_Material for this exercise_
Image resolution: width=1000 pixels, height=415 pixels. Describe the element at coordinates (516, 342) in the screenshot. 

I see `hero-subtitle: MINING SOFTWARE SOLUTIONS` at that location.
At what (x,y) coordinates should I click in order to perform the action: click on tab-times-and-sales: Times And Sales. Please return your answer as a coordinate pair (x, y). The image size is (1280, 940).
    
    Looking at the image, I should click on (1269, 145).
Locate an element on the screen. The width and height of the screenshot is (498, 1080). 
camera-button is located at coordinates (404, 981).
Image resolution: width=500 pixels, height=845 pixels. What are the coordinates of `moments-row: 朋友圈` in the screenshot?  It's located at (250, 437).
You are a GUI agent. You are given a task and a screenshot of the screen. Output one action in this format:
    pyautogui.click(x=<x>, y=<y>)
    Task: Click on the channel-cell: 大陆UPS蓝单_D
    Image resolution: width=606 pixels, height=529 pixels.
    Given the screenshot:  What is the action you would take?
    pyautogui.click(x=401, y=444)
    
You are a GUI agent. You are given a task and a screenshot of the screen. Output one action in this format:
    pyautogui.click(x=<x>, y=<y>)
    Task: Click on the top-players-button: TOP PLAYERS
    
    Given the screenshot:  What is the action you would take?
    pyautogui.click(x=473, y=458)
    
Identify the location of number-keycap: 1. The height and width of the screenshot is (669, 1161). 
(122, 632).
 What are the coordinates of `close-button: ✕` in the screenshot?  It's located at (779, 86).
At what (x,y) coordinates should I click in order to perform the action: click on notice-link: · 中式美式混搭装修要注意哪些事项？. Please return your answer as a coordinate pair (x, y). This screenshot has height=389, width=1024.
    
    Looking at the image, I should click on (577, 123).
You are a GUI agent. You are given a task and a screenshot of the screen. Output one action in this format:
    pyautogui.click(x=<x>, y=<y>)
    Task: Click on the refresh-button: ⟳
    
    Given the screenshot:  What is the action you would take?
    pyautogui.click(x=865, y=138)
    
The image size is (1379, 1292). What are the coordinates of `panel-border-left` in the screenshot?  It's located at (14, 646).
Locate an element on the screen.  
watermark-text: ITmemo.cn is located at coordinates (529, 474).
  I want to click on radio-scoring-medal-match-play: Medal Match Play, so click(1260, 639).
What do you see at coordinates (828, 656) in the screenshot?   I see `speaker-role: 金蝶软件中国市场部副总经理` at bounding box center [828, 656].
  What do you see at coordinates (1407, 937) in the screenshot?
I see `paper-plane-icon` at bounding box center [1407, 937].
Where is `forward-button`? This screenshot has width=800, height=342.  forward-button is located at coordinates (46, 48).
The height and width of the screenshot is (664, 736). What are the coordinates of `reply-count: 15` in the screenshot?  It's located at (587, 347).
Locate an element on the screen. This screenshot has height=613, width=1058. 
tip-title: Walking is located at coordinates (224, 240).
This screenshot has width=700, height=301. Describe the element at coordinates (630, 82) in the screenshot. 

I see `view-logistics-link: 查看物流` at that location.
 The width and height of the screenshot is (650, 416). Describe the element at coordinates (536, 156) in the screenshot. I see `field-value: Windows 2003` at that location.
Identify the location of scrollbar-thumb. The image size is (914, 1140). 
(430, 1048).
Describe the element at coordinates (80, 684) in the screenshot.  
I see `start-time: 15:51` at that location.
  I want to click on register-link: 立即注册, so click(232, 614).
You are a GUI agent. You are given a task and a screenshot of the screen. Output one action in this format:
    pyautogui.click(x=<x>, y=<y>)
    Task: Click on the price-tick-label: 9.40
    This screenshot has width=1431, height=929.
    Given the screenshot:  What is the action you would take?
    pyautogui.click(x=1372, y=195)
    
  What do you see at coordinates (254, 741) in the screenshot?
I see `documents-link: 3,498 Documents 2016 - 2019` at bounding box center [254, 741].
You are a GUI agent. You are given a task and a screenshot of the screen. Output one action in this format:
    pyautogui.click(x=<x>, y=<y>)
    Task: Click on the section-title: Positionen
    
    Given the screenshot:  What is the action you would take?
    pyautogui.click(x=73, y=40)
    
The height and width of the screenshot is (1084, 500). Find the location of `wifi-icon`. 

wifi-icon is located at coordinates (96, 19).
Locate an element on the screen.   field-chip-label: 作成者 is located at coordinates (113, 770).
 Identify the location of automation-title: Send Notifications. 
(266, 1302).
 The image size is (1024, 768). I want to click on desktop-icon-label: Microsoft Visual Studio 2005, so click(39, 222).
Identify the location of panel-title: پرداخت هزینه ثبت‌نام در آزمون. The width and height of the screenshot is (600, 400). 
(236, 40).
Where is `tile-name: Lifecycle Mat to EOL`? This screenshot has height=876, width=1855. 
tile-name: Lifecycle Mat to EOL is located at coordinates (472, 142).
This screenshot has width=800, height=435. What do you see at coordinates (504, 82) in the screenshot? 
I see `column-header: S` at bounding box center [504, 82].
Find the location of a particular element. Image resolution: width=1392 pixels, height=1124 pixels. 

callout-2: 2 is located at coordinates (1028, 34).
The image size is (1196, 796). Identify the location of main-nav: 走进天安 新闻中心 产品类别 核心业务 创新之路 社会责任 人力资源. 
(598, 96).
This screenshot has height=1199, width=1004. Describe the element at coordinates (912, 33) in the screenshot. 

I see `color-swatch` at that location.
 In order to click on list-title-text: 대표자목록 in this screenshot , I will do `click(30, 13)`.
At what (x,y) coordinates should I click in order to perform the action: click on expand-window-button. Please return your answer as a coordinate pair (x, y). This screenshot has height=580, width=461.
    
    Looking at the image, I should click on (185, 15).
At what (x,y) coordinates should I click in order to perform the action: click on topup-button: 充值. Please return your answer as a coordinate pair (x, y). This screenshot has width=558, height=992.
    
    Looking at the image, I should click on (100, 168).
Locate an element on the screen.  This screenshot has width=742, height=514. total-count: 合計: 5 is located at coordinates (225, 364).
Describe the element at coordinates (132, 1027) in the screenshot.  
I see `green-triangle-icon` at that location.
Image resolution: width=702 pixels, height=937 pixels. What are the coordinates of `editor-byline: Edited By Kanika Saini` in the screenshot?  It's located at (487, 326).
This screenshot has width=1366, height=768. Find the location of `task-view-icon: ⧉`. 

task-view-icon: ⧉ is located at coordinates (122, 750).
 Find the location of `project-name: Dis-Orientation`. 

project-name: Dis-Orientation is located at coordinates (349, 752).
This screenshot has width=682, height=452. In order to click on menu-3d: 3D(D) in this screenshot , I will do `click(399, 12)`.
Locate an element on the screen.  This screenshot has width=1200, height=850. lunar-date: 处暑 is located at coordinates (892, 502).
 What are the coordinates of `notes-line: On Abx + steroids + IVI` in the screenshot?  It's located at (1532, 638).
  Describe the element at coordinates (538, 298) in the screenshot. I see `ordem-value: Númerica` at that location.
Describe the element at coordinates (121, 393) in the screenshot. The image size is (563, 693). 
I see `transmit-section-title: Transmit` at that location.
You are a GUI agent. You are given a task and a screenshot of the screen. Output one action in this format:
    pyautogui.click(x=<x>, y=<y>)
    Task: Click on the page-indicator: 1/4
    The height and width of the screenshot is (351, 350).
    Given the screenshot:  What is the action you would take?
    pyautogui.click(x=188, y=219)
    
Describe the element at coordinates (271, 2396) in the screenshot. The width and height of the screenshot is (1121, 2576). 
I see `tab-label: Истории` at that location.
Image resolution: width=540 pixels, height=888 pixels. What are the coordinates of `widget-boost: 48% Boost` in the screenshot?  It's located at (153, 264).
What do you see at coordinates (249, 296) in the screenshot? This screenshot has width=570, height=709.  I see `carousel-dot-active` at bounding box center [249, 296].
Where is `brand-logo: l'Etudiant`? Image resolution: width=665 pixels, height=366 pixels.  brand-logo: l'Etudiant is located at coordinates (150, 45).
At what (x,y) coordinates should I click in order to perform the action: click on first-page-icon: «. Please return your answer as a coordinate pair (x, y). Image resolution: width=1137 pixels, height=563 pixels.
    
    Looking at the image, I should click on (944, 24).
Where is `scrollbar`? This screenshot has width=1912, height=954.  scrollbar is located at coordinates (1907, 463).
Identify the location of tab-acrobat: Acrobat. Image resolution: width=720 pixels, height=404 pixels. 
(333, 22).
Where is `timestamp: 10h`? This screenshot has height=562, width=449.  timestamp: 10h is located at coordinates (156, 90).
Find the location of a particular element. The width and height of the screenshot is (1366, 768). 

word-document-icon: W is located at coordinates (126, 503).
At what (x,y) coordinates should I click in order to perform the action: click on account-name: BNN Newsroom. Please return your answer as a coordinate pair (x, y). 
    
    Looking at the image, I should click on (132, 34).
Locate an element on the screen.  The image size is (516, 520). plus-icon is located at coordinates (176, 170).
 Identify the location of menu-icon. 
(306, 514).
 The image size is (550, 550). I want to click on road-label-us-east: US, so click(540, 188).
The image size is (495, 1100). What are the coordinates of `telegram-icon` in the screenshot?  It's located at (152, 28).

_About this task_
Please duplicate the items word for word, starting from the very first line and going on through the line that contains "pyautogui.click(x=401, y=444)".

_Exercise answer_
Image resolution: width=1000 pixels, height=415 pixels. Describe the element at coordinates (516, 342) in the screenshot. 

I see `hero-subtitle: MINING SOFTWARE SOLUTIONS` at that location.
At what (x,y) coordinates should I click in order to perform the action: click on tab-times-and-sales: Times And Sales. Please return your answer as a coordinate pair (x, y). The image size is (1280, 940).
    
    Looking at the image, I should click on (1269, 145).
Locate an element on the screen. The width and height of the screenshot is (498, 1080). 
camera-button is located at coordinates (404, 981).
Image resolution: width=500 pixels, height=845 pixels. What are the coordinates of `moments-row: 朋友圈` in the screenshot?  It's located at (250, 437).
You are a GUI agent. You are given a task and a screenshot of the screen. Output one action in this format:
    pyautogui.click(x=<x>, y=<y>)
    Task: Click on the channel-cell: 大陆UPS蓝单_D
    Image resolution: width=606 pixels, height=529 pixels.
    Given the screenshot:  What is the action you would take?
    pyautogui.click(x=401, y=444)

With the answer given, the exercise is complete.